Poking through what was left of the Bug’s contents there was not much to salvage. Even the stock of the old bolt shotgun in the back seat had been hit by our gunfire. The old and cheap looking AR15 that the guy in the passenger seat had used to shoot at us with was a gooey mess. One spare twenty round magazine, two boxes worth of shells that had been spilled on the floor, one nearly empty pack of mini cigars and a red plastic gas can that was half full of a putrid smelling mix was all I could find.

There were no wallets or papers with any sort of addresses on them to tell me if these guys were from around here or if they had indeed followed us from the day before. Frustratingly, there wasn’t really anything at all that gave me one clue or another about who they were or where they came from. By their lack of supplies, all I could really guess at was that they were holed up and camping somewhere within driving distance.

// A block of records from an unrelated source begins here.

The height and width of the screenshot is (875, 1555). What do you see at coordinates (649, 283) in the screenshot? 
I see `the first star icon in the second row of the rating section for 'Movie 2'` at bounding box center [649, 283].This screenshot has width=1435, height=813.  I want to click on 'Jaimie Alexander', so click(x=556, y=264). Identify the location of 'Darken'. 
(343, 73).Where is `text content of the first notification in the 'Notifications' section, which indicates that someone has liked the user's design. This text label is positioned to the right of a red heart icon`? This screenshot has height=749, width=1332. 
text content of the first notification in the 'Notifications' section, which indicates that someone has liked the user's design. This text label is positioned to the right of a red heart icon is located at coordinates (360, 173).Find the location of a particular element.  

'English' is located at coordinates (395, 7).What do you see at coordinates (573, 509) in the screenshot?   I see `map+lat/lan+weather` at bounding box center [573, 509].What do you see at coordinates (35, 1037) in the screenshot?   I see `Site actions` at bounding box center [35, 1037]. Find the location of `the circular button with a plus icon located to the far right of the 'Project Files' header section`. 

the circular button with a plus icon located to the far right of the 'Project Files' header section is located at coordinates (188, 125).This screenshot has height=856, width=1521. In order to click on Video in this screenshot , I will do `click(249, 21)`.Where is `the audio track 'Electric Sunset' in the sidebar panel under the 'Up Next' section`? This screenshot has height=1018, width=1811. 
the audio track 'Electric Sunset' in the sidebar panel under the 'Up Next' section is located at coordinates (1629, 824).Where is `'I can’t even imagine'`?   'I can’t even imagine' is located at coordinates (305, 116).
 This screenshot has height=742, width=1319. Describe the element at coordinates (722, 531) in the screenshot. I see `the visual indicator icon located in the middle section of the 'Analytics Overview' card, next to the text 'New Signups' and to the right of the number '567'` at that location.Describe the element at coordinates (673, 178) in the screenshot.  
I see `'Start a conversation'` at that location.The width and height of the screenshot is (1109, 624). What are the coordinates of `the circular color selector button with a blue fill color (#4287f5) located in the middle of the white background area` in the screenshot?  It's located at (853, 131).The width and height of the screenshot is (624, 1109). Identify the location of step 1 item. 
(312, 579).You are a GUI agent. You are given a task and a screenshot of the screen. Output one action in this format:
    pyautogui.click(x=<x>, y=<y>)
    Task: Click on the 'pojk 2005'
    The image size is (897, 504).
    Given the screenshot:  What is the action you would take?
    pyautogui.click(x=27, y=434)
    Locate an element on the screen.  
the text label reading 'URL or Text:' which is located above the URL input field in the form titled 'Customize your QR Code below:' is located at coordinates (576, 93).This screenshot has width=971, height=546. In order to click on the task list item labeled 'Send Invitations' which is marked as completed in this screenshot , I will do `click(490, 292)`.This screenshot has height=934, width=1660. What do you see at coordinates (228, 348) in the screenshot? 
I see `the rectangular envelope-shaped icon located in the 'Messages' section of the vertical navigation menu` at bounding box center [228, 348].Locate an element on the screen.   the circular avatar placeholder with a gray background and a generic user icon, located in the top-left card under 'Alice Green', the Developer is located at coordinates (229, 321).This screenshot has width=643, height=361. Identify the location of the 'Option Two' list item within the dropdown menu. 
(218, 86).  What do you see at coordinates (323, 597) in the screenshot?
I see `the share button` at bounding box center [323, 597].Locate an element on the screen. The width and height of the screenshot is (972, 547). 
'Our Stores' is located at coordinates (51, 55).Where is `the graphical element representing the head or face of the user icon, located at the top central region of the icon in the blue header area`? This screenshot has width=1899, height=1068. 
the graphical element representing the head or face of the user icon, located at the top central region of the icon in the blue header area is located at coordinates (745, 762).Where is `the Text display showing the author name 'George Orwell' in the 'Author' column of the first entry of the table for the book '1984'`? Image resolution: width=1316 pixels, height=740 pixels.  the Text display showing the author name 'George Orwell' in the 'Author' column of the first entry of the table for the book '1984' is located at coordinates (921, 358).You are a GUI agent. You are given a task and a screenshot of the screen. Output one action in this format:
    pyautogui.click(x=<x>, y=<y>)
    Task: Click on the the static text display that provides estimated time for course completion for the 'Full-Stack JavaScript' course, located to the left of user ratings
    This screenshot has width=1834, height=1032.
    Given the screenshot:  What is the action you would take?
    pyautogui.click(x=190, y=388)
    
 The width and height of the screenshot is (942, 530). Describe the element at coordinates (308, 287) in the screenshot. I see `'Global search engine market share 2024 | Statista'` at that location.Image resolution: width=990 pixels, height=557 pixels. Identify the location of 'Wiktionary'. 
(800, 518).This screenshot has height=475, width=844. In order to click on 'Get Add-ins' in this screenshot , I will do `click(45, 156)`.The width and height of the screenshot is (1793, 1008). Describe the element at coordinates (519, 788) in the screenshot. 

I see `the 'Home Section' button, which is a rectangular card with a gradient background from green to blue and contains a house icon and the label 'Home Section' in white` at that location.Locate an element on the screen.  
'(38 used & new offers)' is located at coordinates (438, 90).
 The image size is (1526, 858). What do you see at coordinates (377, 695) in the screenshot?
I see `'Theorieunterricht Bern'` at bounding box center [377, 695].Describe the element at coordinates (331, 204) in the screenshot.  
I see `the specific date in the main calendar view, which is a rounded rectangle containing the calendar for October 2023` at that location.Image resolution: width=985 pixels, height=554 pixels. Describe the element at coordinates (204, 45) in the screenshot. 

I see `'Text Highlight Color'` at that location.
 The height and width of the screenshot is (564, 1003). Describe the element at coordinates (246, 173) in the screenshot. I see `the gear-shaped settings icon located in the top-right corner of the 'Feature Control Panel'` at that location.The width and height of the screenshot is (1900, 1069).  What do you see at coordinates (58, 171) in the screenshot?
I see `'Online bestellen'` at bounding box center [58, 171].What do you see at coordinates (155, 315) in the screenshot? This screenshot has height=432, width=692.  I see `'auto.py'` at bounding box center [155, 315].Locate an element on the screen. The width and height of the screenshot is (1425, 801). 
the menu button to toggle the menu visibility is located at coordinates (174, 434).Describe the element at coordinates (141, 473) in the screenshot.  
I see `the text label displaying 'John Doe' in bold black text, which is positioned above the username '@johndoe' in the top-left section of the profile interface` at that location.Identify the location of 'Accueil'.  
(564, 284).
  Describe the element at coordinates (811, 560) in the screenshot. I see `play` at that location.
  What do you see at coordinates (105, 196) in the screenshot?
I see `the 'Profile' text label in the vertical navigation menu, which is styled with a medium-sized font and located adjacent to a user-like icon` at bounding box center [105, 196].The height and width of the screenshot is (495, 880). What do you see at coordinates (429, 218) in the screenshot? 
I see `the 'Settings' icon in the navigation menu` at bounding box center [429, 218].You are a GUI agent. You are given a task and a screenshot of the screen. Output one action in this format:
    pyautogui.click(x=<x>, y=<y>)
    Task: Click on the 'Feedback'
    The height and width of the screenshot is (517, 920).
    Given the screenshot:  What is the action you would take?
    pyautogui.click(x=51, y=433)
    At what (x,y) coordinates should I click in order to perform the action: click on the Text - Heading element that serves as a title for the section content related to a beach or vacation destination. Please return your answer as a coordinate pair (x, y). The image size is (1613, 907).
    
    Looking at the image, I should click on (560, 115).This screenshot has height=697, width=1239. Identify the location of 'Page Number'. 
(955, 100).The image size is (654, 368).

With no food or sleeping bags with them, that was as much as I could deduce.  

“Smoke?” I offered one of the scavenged cigarettos through clenched teeth as I bounded up to join Breanne sitting on the tailgate of the 4Runner.

“So this is what you’re really like after sex isn’t it?” she said sarcastically, unwrapping one of the cheap and dried out little cigars.  

“This is my favorite time of any day, the part where I’m still alive… you’ve really gotta learn to enjoy the little things in life,” I smiled, leaning back and getting comfortable.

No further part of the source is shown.